"Biliyor musun? Ben böyle sonları sevmem, gürültülü gidişler bana göre değil. Gerçekten gitmek isteyen,sessiz sedasız gider." dedi kız,içindeki camları adamın kucağına bırakarak. Kalbinin içinde kırıklarla yaşamak eziyetten başka bir şey değildi.
Genç adam gülümsediğinde genç kız şaşırmıştı. Elini kavradı kızın,kalp atışları hızlanmıştı.
"Biliyor musun?" dedi,aynı onun gibi. "Ben sonlara inanmam. Her son,yeni bir başlangıcın yolunu açar. Ve ben o yeni başlangıca adım atana kadar,kendi içimde,o anda durdururum zamanı. Kalbimdeki nereye giderse gitsin,kokusu burnumda,hayali gözlerimde kalır. Sen istersen git,dur demeyeceğim. Ama seni tekrardan görene kadar,burada kalacak zamanım,isterse yıllar geçsin."
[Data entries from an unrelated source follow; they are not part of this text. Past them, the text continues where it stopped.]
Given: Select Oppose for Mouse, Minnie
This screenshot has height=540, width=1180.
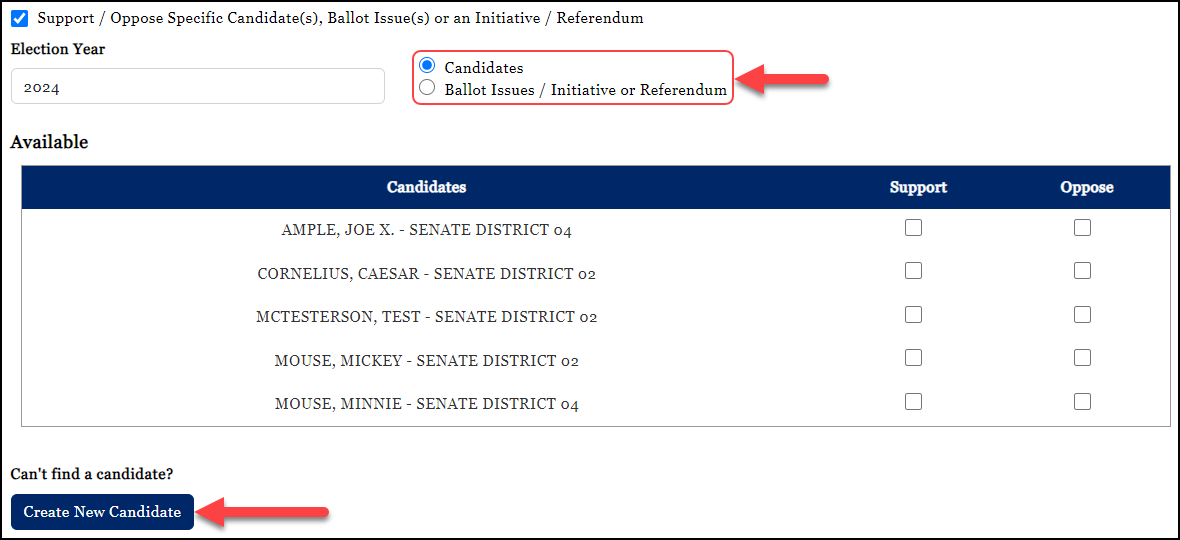Looking at the screenshot, I should [x=1082, y=402].
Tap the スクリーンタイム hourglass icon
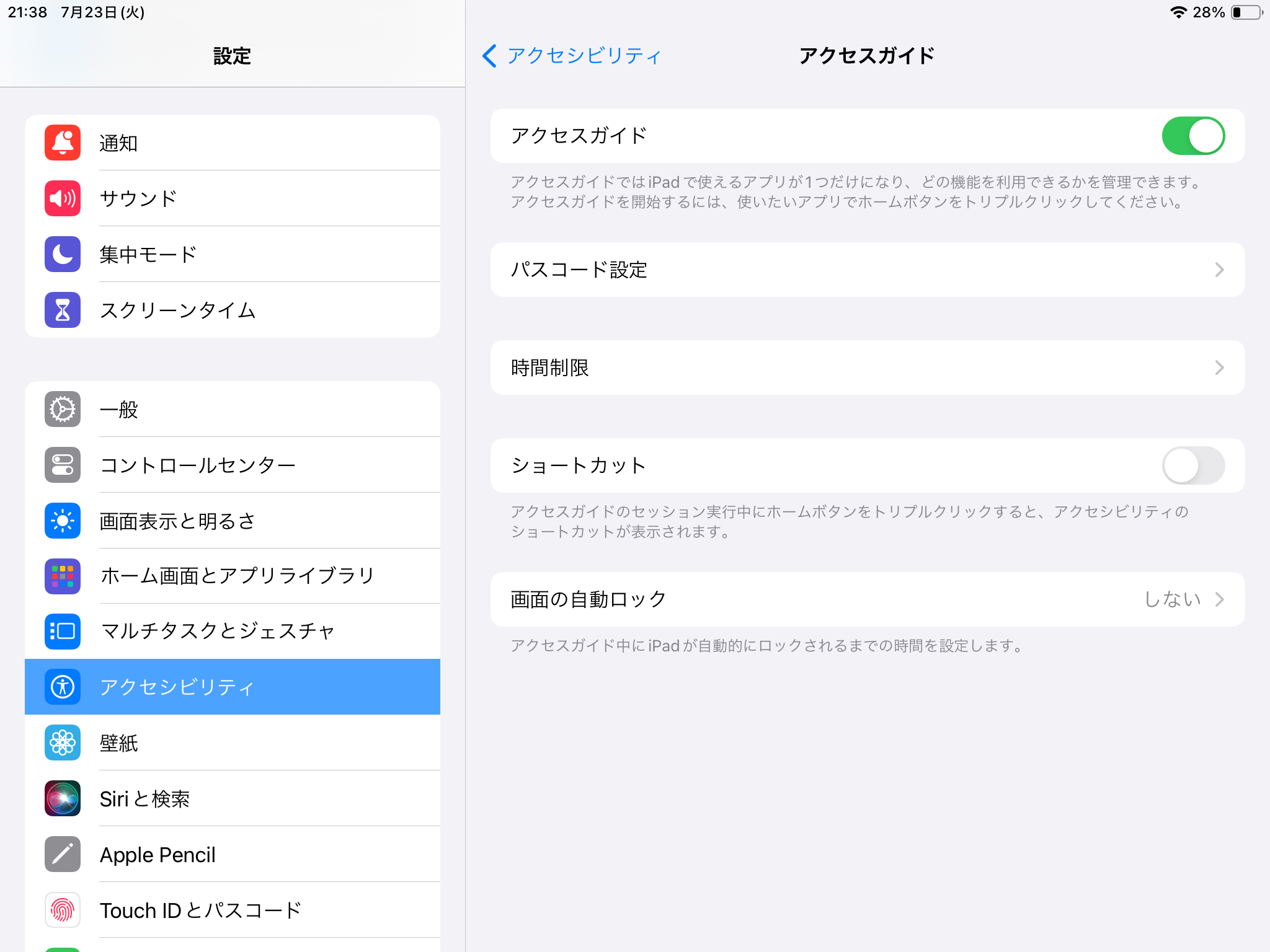Screen dimensions: 1270x952 [63, 310]
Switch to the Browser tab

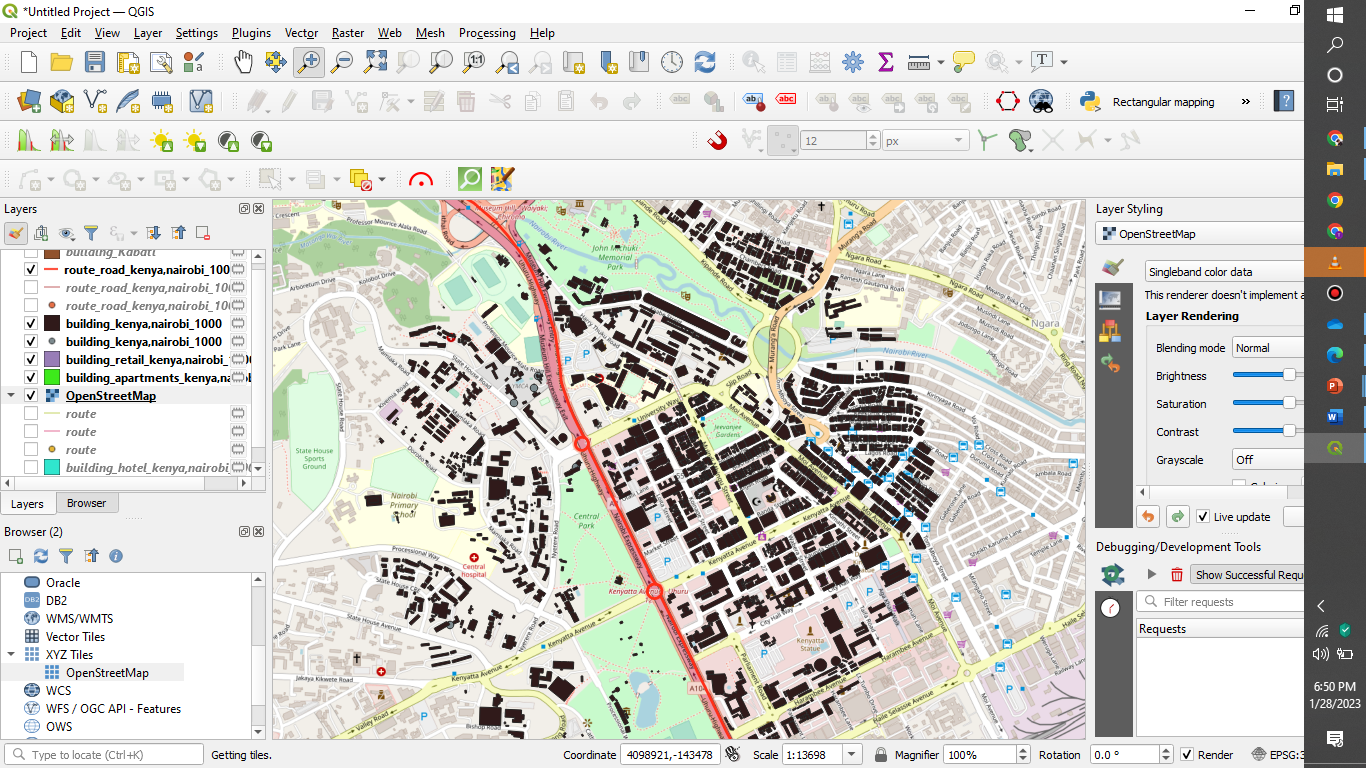(x=87, y=502)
Kapı çaldığında sofraya son tabakları yerleştirmekle meşguldum. Gülsüm teyze eli hamurlu olduğu için kapıyı açmamı istediğinde kapıya ilerledim.
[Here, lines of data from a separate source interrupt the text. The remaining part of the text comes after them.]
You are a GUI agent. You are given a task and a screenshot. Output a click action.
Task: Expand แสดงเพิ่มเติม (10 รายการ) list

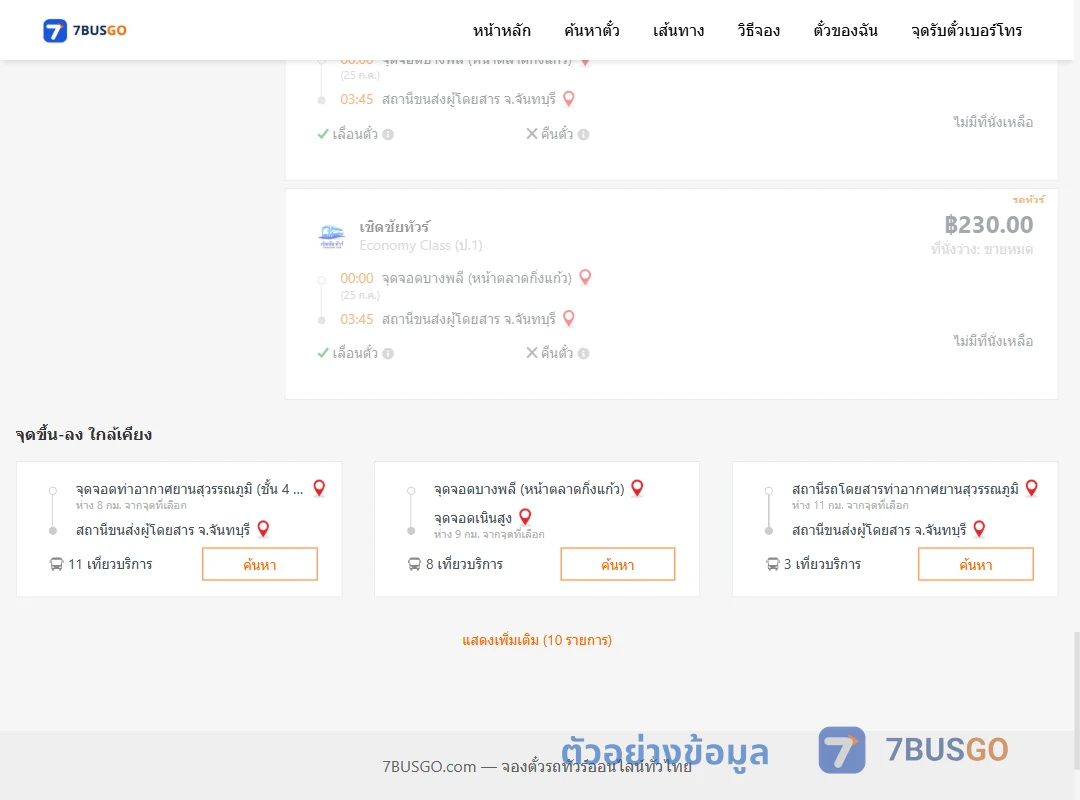pos(537,640)
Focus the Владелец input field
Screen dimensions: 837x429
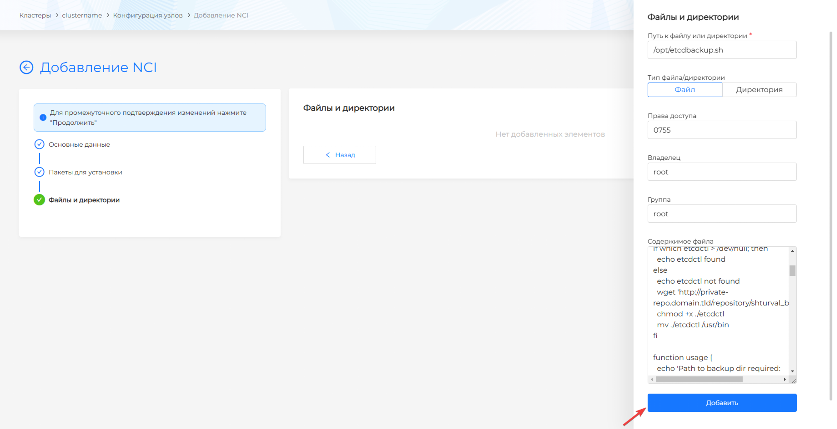721,172

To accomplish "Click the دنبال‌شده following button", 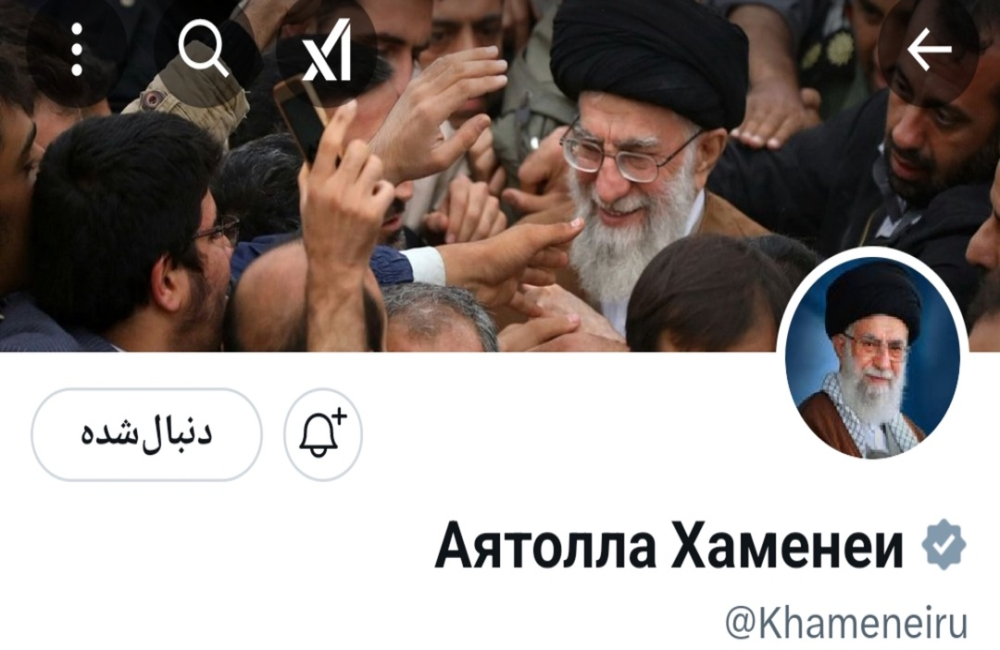I will pos(147,434).
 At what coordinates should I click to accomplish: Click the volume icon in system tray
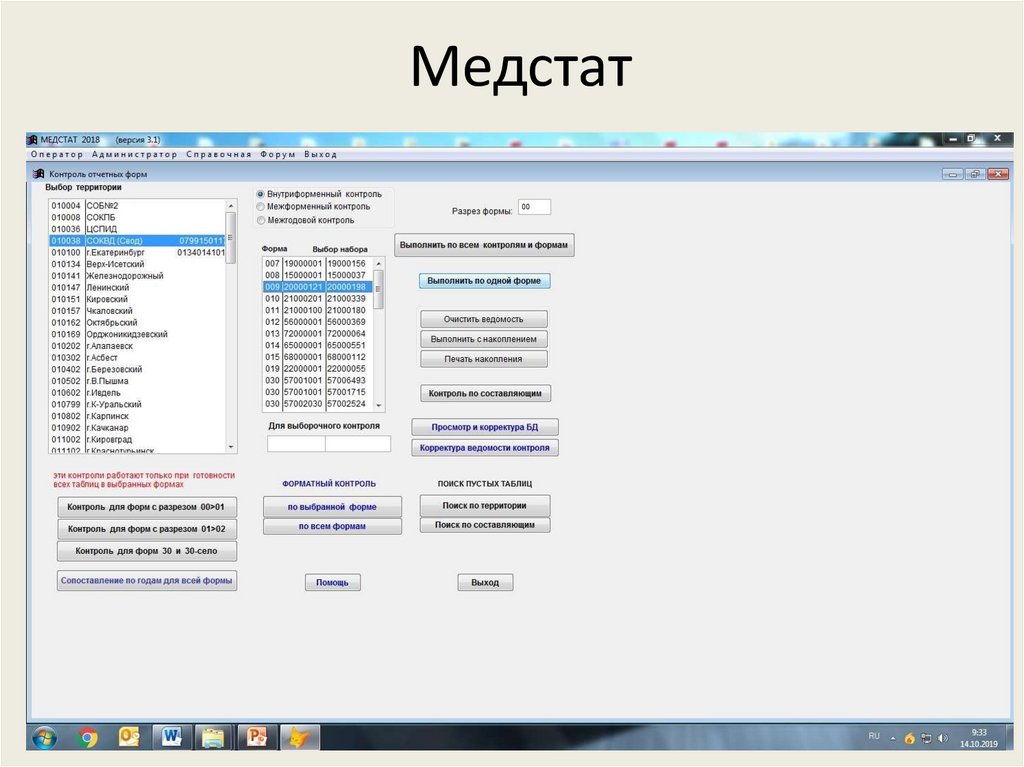click(x=942, y=738)
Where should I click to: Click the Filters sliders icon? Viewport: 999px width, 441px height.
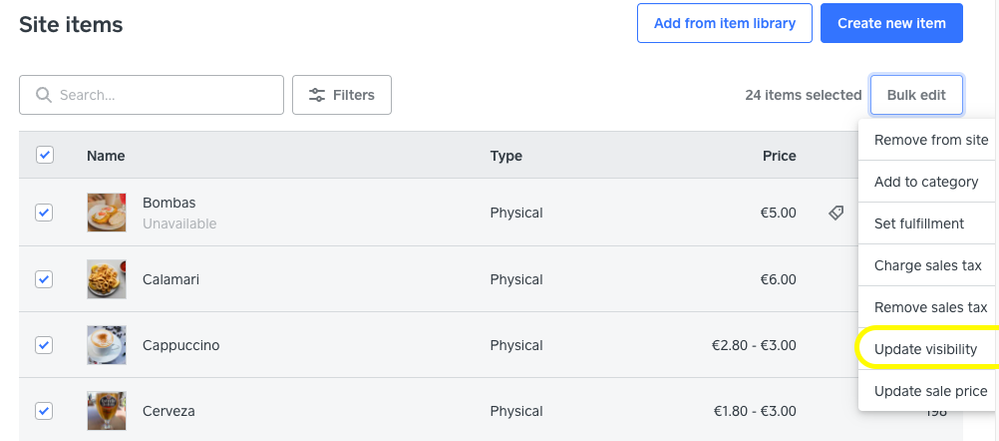point(317,95)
Kapıyı açtığında uzun boylu sayılabilecek, üstünde jandarma forması olan, dik duruşlu ve oldukça sert mizaçlı bir adam karşıladı beni. Kim olduğuna dair en ufak bir fikrim yoktu. Sert bakışları bir an gözlerime değsede hemen çevirdi bakışlarını önüne.
"Buyrun?" dedim çekingen bir sesle.
Bakışları yerdeyken, "Sen kimsin?" diye sorduğunda, yanıtladım.
"Feyza ben. Yeni kiracı."
"İyi, hayırlı olsun," dedi tekdüze bir sesle.
"Sağolunda, siz kimsiniz?" diye sormayı akıl ettim sonunda.
"Bende Eyüp, ev sahibi. Şu an sizin durduğunuz dairede yaşıyorum."
Harika, adamı kendi evine almak yerine hesap mı soruyordum cidden!